» Exercise: Write the data out again in full, with no departure from the original.
---
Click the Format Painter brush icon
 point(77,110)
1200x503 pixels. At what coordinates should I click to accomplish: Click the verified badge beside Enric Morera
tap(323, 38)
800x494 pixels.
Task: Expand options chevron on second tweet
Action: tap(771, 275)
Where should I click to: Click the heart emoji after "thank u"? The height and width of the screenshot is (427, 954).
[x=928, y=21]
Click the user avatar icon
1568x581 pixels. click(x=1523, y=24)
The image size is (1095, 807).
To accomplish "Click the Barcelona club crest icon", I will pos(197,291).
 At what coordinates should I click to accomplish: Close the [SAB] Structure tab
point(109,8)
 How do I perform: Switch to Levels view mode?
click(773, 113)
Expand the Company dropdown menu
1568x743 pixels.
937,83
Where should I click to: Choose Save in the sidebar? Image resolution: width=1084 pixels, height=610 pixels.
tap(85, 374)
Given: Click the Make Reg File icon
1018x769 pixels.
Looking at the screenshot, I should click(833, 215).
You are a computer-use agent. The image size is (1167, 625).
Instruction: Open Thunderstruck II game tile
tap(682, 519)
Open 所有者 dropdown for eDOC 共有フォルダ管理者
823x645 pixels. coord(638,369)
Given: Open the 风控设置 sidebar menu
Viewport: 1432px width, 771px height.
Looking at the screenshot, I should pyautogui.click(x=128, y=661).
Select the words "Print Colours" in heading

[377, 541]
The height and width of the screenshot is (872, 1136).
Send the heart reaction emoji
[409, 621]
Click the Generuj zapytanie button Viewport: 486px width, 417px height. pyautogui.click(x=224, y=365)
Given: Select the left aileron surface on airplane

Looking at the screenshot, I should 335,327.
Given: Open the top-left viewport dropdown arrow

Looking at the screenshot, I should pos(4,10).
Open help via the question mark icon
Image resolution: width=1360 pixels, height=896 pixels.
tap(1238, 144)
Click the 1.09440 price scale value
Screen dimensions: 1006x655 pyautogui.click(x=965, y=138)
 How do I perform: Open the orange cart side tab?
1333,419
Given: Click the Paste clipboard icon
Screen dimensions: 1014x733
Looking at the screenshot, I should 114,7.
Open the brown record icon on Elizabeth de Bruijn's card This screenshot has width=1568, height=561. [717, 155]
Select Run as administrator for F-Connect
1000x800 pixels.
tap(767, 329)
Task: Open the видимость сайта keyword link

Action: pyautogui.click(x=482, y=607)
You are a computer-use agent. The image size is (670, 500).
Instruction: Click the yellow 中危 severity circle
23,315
---
» Output of the task:
Click the Format Painter brush icon
 point(77,110)
1200x503 pixels. At what coordinates should I click to accomplish: Click the verified badge beside Enric Morera
tap(323, 38)
800x494 pixels.
Task: Expand options chevron on second tweet
Action: tap(771, 275)
Where should I click to: Click the heart emoji after "thank u"? The height and width of the screenshot is (427, 954).
[x=928, y=21]
Click the user avatar icon
1568x581 pixels. click(x=1523, y=24)
The image size is (1095, 807).
To accomplish "Click the Barcelona club crest icon", I will pos(197,291).
 At what coordinates should I click to accomplish: Close the [SAB] Structure tab
point(109,8)
 How do I perform: Switch to Levels view mode?
click(773, 113)
Expand the Company dropdown menu
1568x743 pixels.
937,83
Where should I click to: Choose Save in the sidebar? Image resolution: width=1084 pixels, height=610 pixels.
tap(85, 374)
Given: Click the Make Reg File icon
1018x769 pixels.
Looking at the screenshot, I should click(833, 215).
You are a computer-use agent. The image size is (1167, 625).
Instruction: Open Thunderstruck II game tile
tap(682, 519)
Open 所有者 dropdown for eDOC 共有フォルダ管理者
823x645 pixels. coord(638,369)
Given: Open the 风控设置 sidebar menu
Viewport: 1432px width, 771px height.
Looking at the screenshot, I should pyautogui.click(x=128, y=661).
Select the words "Print Colours" in heading

[377, 541]
The height and width of the screenshot is (872, 1136).
Send the heart reaction emoji
[409, 621]
Click the Generuj zapytanie button Viewport: 486px width, 417px height. pyautogui.click(x=224, y=365)
Given: Select the left aileron surface on airplane

Looking at the screenshot, I should 335,327.
Given: Open the top-left viewport dropdown arrow

Looking at the screenshot, I should pos(4,10).
Open help via the question mark icon
Image resolution: width=1360 pixels, height=896 pixels.
tap(1238, 144)
Click the 1.09440 price scale value
Screen dimensions: 1006x655 pyautogui.click(x=965, y=138)
 How do I perform: Open the orange cart side tab?
1333,419
Given: Click the Paste clipboard icon
Screen dimensions: 1014x733
Looking at the screenshot, I should 114,7.
Open the brown record icon on Elizabeth de Bruijn's card This screenshot has width=1568, height=561. [717, 155]
Select Run as administrator for F-Connect
1000x800 pixels.
tap(767, 329)
Task: Open the видимость сайта keyword link

Action: pyautogui.click(x=482, y=607)
You are a computer-use agent. The image size is (670, 500).
Instruction: Click the yellow 中危 severity circle
23,315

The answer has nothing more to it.